Preparing for a normal delivery
During pregnancy, you will have plenty of time to prepare for childbirth. Below is a list of things to consider prior to delivery:
- Child birth classes
- Breast feeding classes
- Compiling a packing list for the hospital
- Preparing a birth plan
- Pain medication plan – choices and alternatives
- Selecting a pediatrician
At TMC nearly 75% of women experience normal, routine, vaginal deliveries.
Labor occurs in three stages. When regular contractions begin, the baby moves down into the pelvis as the cervix both effaces (thins) and dilates (opens). How labor progresses and how long it lasts are different for every woman. But each stage features some milestones that are true for every woman.

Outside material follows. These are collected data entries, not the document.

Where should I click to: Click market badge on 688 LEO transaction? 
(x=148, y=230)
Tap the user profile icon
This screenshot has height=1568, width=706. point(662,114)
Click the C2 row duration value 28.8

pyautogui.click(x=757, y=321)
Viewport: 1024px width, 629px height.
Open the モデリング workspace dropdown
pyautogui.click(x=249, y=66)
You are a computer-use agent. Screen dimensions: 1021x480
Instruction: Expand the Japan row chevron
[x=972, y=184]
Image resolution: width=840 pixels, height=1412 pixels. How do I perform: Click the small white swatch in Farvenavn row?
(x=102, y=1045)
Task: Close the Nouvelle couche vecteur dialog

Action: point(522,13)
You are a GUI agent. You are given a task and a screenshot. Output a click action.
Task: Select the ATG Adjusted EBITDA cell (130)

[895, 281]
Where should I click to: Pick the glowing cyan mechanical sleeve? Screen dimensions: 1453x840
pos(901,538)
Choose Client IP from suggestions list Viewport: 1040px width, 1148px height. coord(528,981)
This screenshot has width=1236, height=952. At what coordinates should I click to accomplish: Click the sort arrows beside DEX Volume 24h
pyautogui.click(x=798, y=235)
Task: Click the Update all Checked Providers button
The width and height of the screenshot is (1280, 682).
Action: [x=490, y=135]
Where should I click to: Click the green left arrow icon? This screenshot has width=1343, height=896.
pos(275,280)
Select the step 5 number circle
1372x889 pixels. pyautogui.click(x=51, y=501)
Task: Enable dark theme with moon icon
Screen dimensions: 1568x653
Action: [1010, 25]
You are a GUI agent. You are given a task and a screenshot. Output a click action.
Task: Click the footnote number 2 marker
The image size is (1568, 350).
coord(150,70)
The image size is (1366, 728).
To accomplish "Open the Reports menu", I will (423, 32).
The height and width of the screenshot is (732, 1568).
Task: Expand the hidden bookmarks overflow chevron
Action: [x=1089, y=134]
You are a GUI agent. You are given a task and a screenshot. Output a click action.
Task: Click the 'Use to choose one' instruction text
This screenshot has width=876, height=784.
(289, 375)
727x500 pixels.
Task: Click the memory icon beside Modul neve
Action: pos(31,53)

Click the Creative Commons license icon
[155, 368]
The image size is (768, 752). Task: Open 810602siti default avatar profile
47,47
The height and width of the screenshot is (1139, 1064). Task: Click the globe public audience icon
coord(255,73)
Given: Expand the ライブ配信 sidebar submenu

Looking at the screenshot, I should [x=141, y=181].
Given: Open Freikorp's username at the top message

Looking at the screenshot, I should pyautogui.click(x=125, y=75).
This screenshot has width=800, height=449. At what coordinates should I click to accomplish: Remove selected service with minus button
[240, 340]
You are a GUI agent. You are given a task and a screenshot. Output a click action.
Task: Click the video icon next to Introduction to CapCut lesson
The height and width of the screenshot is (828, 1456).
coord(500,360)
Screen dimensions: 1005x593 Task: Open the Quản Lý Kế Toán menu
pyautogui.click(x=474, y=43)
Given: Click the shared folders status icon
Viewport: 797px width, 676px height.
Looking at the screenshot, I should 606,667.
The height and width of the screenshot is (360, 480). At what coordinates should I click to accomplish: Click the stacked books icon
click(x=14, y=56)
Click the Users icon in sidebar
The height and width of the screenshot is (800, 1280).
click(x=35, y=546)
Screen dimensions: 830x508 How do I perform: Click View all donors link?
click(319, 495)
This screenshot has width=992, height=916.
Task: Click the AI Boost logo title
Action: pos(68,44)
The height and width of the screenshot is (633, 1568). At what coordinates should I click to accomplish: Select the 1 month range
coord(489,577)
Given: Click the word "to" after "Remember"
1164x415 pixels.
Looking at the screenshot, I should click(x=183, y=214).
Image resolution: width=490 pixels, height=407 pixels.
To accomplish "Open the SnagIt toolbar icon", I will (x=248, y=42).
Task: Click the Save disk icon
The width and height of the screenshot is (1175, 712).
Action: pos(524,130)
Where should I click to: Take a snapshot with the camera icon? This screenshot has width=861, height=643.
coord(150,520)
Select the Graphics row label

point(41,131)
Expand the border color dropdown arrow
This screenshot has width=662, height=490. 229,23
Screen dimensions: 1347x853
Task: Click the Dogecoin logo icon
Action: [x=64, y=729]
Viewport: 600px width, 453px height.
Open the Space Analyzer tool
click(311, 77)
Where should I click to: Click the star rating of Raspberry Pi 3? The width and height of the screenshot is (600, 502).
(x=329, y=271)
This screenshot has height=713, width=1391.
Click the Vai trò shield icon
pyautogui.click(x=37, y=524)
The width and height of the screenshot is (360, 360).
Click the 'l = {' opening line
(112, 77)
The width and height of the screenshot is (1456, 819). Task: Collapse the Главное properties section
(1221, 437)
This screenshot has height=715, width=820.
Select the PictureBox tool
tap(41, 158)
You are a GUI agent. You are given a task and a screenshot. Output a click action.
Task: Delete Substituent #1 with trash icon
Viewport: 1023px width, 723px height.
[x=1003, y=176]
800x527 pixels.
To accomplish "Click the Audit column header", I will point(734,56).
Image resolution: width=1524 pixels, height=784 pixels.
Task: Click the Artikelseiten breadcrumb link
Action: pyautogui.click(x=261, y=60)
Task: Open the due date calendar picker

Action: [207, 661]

The first stage begins with the onset of labor and ends when the cervix is fully opened. It is the longest stage of labor, usually lasting about 12 to 19 hours. Many women spend the early part of this first stage at home. You might want to rest, watch TV, hang out with family, or even go for a walk. Most women can drink and eat during labor, which can provide needed energy later. Yet some doctors advise laboring women to avoid solid food as a precaution should a cesarean delivery be needed. Ask your doctor about eating during labor. While at home, time your contractions and keep your doctor up to date on your progress. Your doctor will tell you when to go to the hospital.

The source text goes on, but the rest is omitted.